Cual que sea el inconveniente de ese percance, en cuanto a efectiva asistencia, ni el mismísimo Donald Trump, podría impedir que las autoridades de Nueva York la auxilien.  Esta garantía que beneficia hasta a los que sólo tienen estatus de residentes, es otro motivo que estimula a cualquiera a establecerse en Estados Unidos y otros países de incuestionables avances.

 

Me explico, aun con sus defectos, en los países institucionalizados la asistencia médica de los que poco o nada tienen está plenamente garantizada, y su bienestar no es obstruido por la conformación del ajedrez político de una o dos figuras cuyas iniciativas y disfrute del poder obvian las necesidades de la población.

 

A pesar de que me conturbó la anunciada caída de Pamela, a ella le será practicada una cirugía sin costo alguno porque se le otorgó un medicaid; se le cubrirá el pasaje cuando vaya a terapia; un abogado se apersonó a su apartamento y ya entabló una demanda.
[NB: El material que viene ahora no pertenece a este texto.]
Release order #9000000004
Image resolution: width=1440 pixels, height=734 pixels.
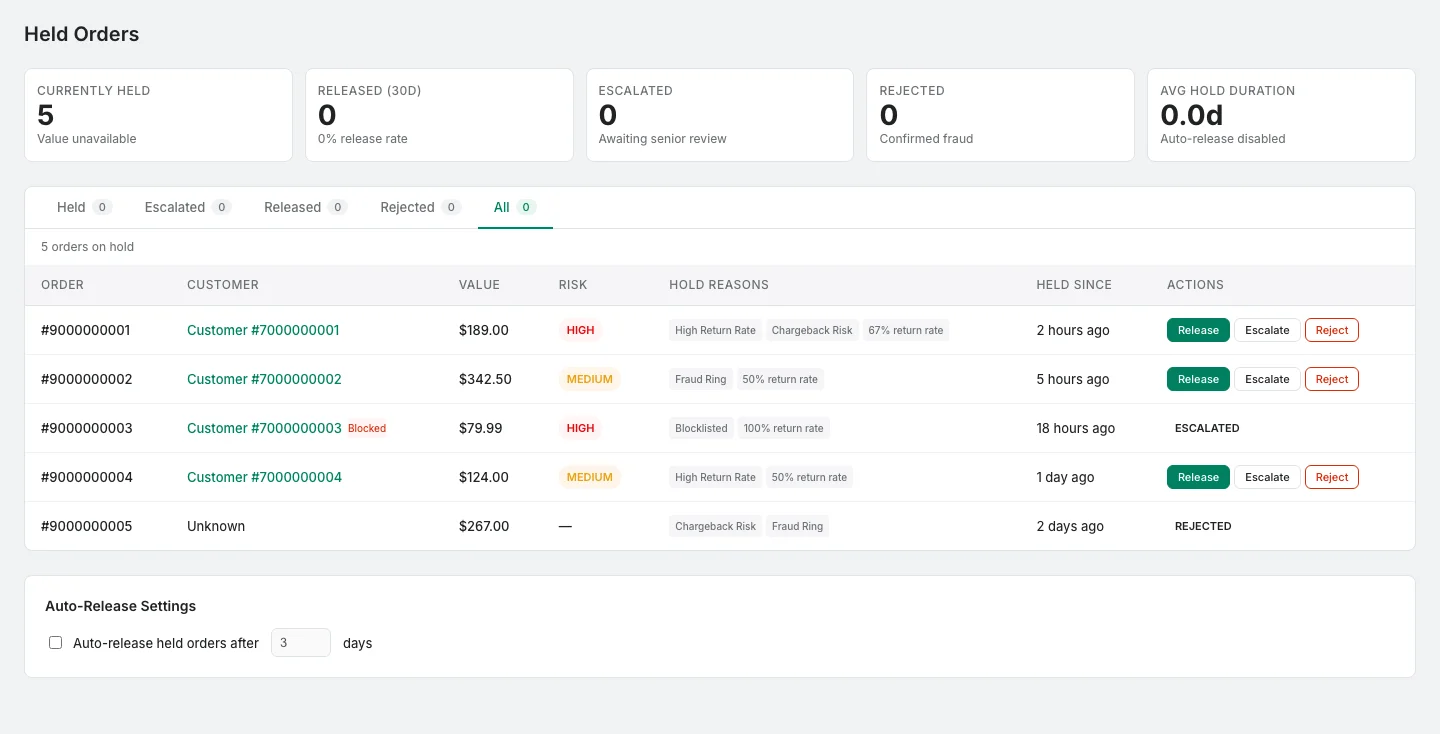pos(1197,477)
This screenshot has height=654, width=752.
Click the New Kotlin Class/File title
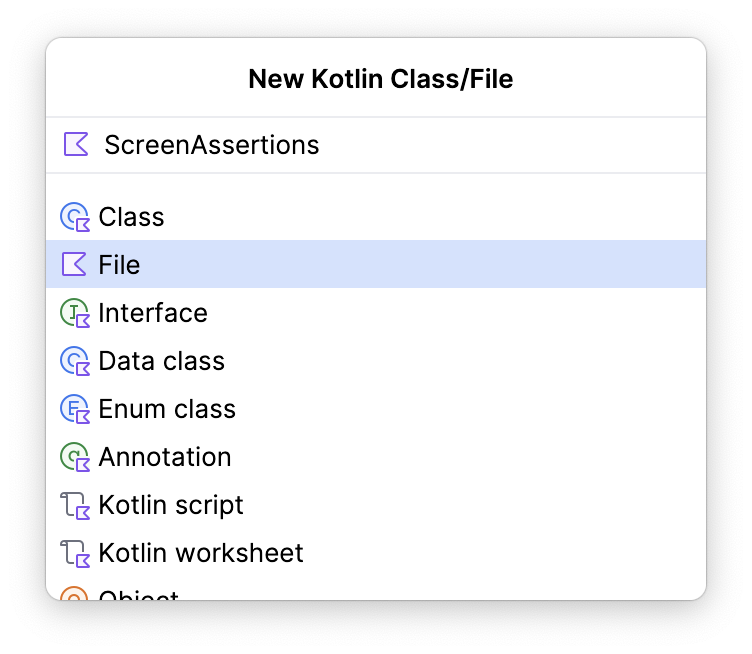pyautogui.click(x=380, y=79)
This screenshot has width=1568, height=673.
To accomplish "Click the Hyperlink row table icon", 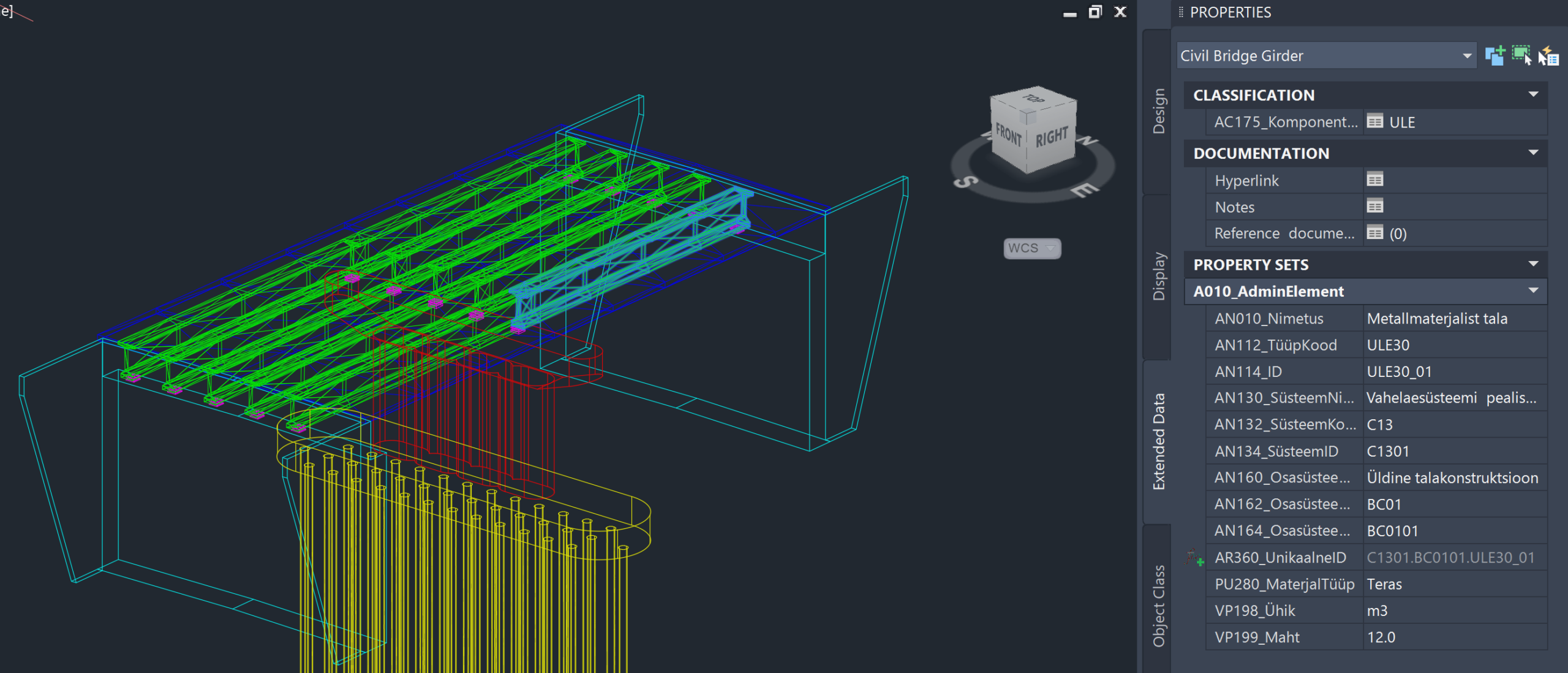I will point(1375,180).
Además, le facilitarán los servicios de una home-atender que asistirá a sus hijas, mientras esté impedida de realizar sus quehaceres cotidianos.

 

Es decir, que un país donde no hay administradoras de Riesgos de Salud ni Fondo de Pensiones (ARS y AFP) que generan miles de millones de pesos cada año que maneja un grupito, y no se sabe dónde diablos van a parar; los recursos de salud y otras facilidades son funcionales.

 

Sin serias falencias institucionales, ni disputas sobre primarias abiertas o cerradas que acomodan a funcionarios y candidatos presidenciales, se asiste a los desposeídos; y nadie, públicamente, se atreve a cuestionar el origen de sus progenitores. He ahí la gran diferencia.

El autor es periodista, miembro del CDP en Nueva York, donde reside.